= Alphonse Gondzia =

Congolese politician

Alphonse Gondzia (born 1937?) is a Congolese politician who has served in the Senate of Congo-Brazzaville since 2002. He has also been President of the Senate's Judicial and Administrative Affairs Commission since 2002.

==Political career==
Gondzia was born at Likombo in the Dongou District of Likouala Region, located in the far north of Congo-Brazzaville, around 1937. During the single-party rule of the Congolese Labour Party (PCT), Gondzia was elected to the PCT's 75-member Central Committee at its Third Ordinary Congress, held on 27-31 July 1984. As of 1990, he was a member of the PCT Secretariat, in charge of administration. He worked as Secretary-General of the Ministry of Territorial Administration during the 1990s.

Later, Gondzia stood in the July 2002 Senate election as a PCT candidate in Likouala Region, and he was elected as a Senator.
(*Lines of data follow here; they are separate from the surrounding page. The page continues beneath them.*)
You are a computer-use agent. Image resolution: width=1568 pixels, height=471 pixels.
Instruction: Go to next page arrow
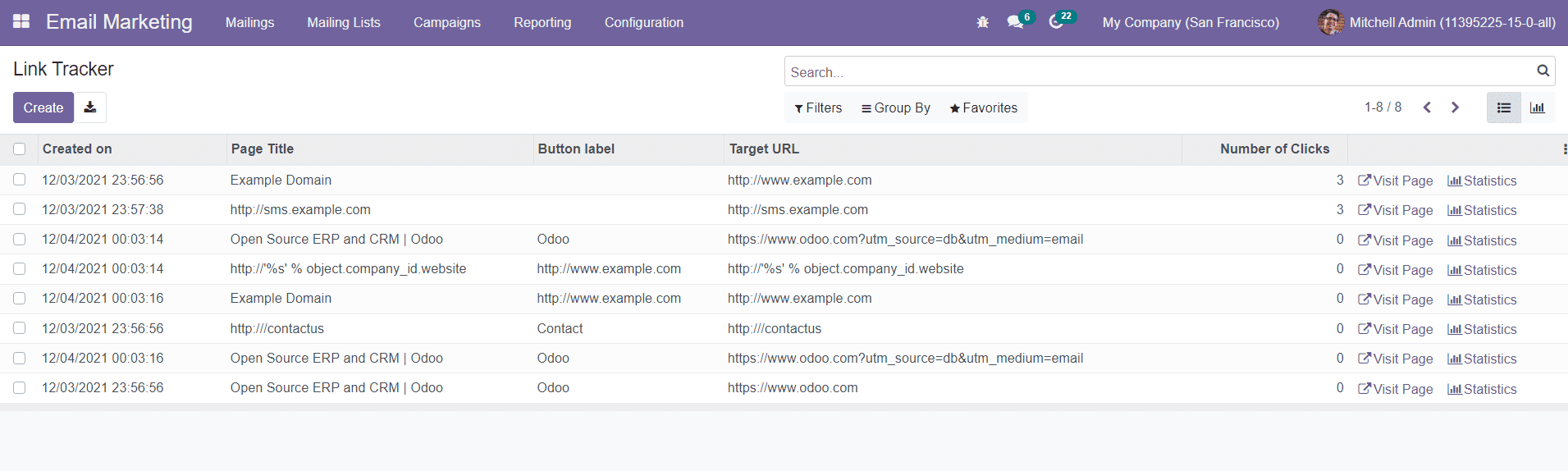tap(1455, 107)
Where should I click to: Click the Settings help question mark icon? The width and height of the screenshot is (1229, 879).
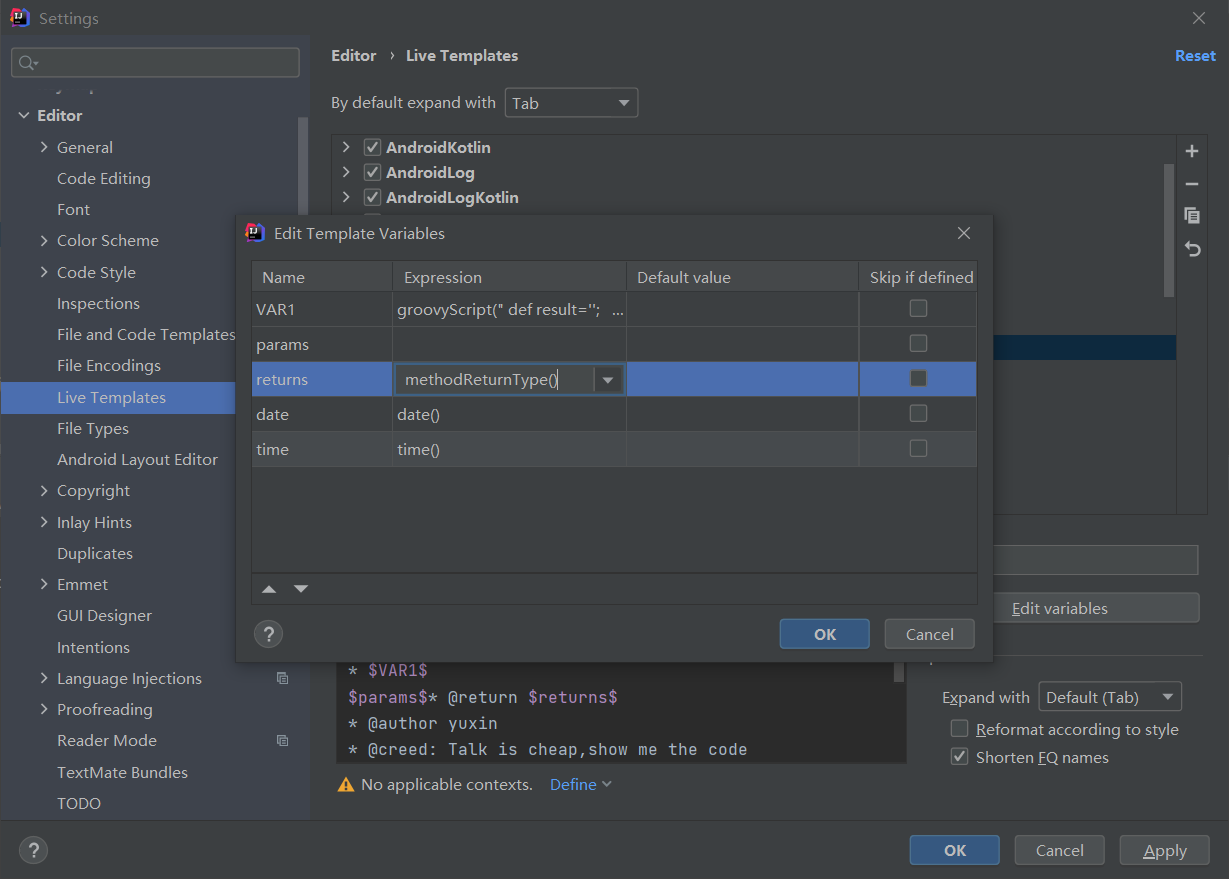point(33,851)
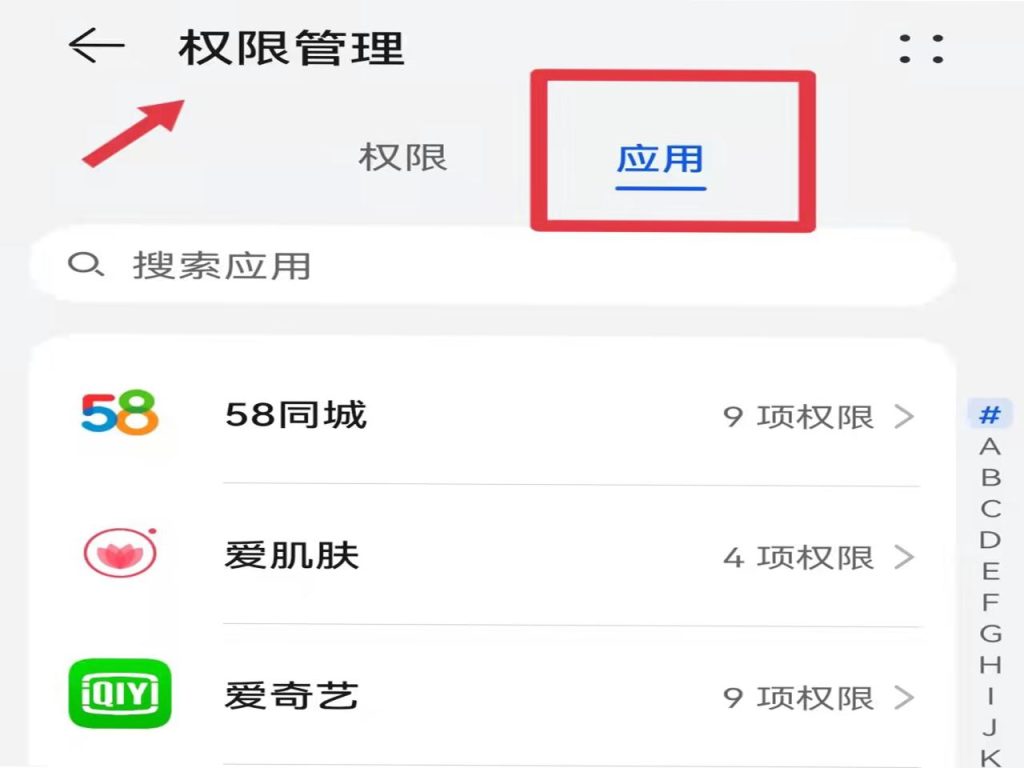Screen dimensions: 1024x768
Task: Jump to letter D in index
Action: tap(990, 540)
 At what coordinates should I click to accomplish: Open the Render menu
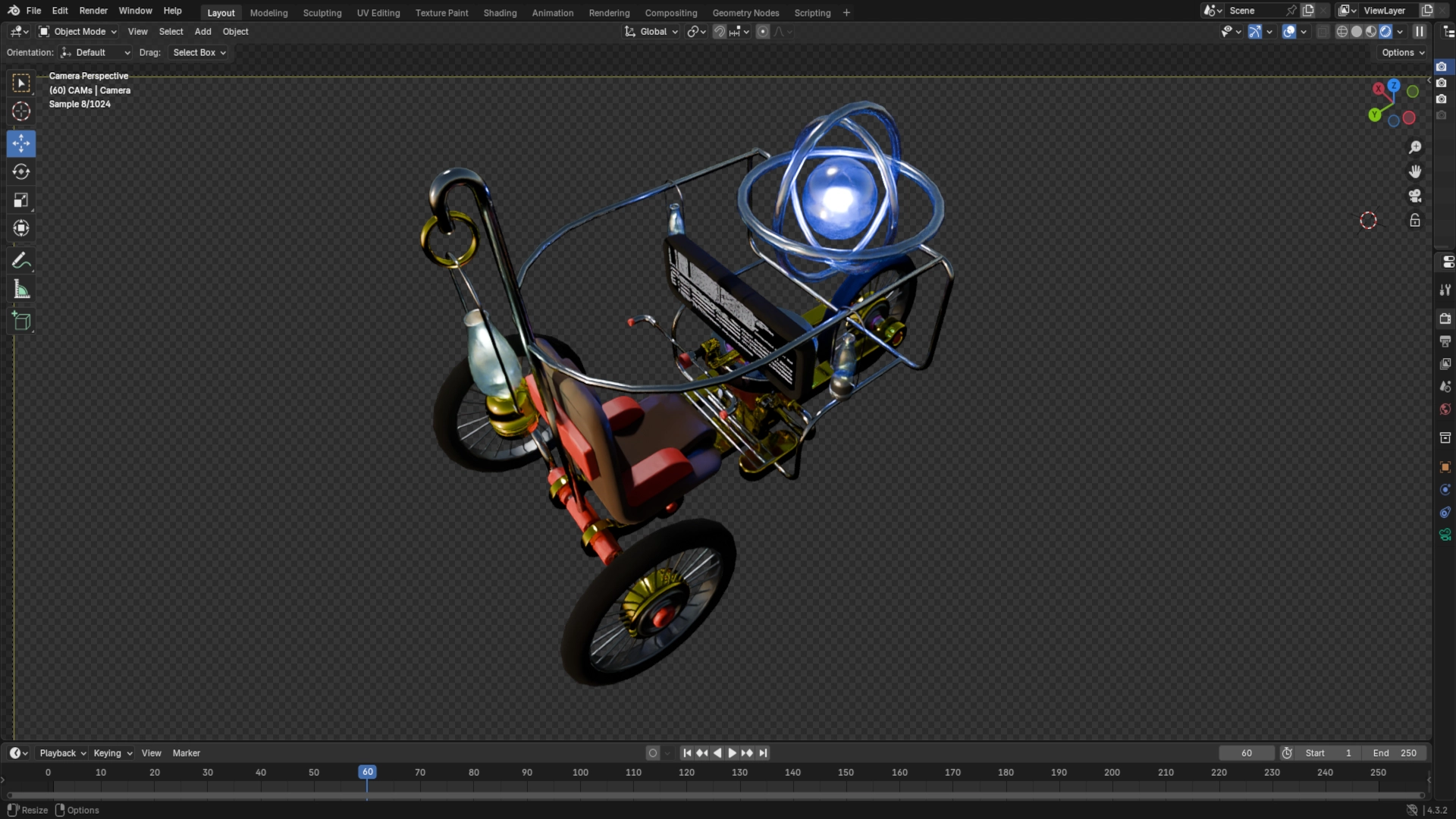click(x=93, y=11)
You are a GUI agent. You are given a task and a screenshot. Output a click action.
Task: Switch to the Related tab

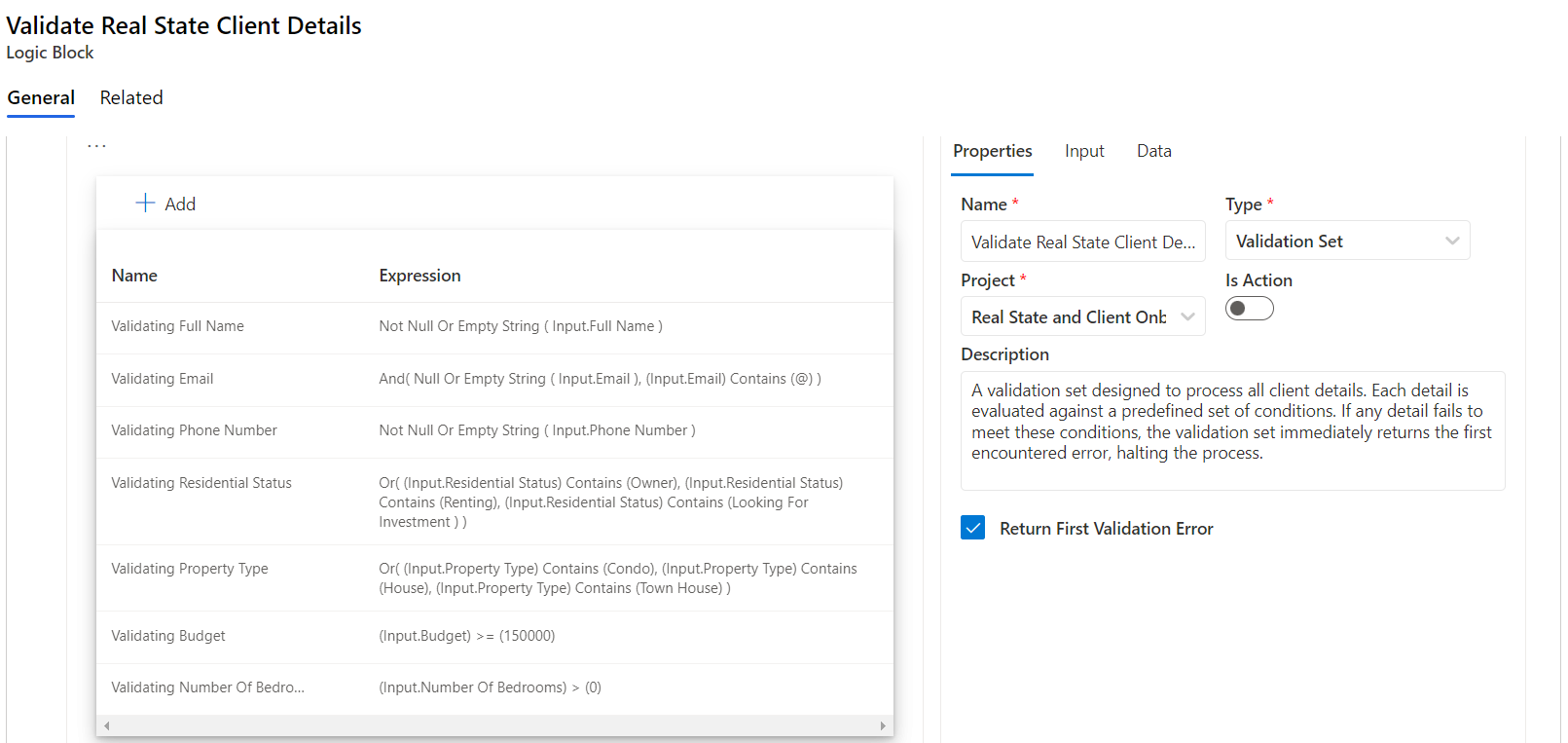pos(131,97)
When the Senate began meeting, Gondzia was elected as President of the Senate's Laws and Administration Commission on 23 August 2002. He was additionally designated as the head of the Senate's Congo-China friendship group on 13 December 2004, and he was re-elected as President of the Laws, Administration, and Human Rights Commission on 11 October 2005.

Gondzia held a Christmas dinner for 400 children in Dongou in December 2005; he also distributed rice and school supplies. He was a member of the PCT Political Bureau as of 2006; acting as a representative of the PCT, he visited China in June 2006 to attend a Chinese Communist Party seminar regarding development, aid, and other issues involving African nations. On that occasion, he noted that China's investment in Congo was concentrated in infrastructure and he expressed hope that "there will be more investment in other fields".

Together with many other parties, the PCT formed the Rally of the Presidential Majority (RMP), a grouping of parties supporting President Denis Sassou Nguesso, in December 2007. Gondzia then led a six-member RMP delegation to Cuvette-Ouest Department in February 2008 in order to oversee the establishment of the RMP's organizational structures in that department.

Standing as an RMP candidate, Gondzia was re-elected to the Senate in the August 2008 Senate election. He received the votes of 42 of the 57 electors in Likouala, more than any other candidate in Likouala, and thus won the first of the six seats available for the department. Following the election, Gondzia was assigned to head an 11-member ad hoc commission that was responsible for drawing up some modifications to the Senate's internal regulations on 20 August 2008. When the Senate met again on 29 August 2008, the modified internal regulations were adopted and Gondzia was re-elected as President of the Senate's Judicial and Administrative Affairs Commission, in line with a proposal to maintain the existing heads of the Senate commissions in their posts.

During a working visit to Likouala from 23 December 2008 to 3 January 2009, Gondzia distributed gifts in the village of Ikouangala, including an electrical generator and a television with a DVD player and satellite dish. He distributed an assortment of other gifts that had been donated by the Chinese Ambassador to Congo. Gondzia also used the visit to highlight the ongoing revision of the voter rolls in preparation for the 2009 presidential election.

Gondzia was named a Grand Officer of the Congolese Order of Merit on 16 August 2011. Following the October 2011 Senate election, he was re-elected as President of the Senate's Judicial and Administrative Affairs Commission on 24 October 2011.

Gondzia was re-elected to the Senate in October 2014 as a PCT candidate in Likouala, receiving 42 of the 57 possible votes.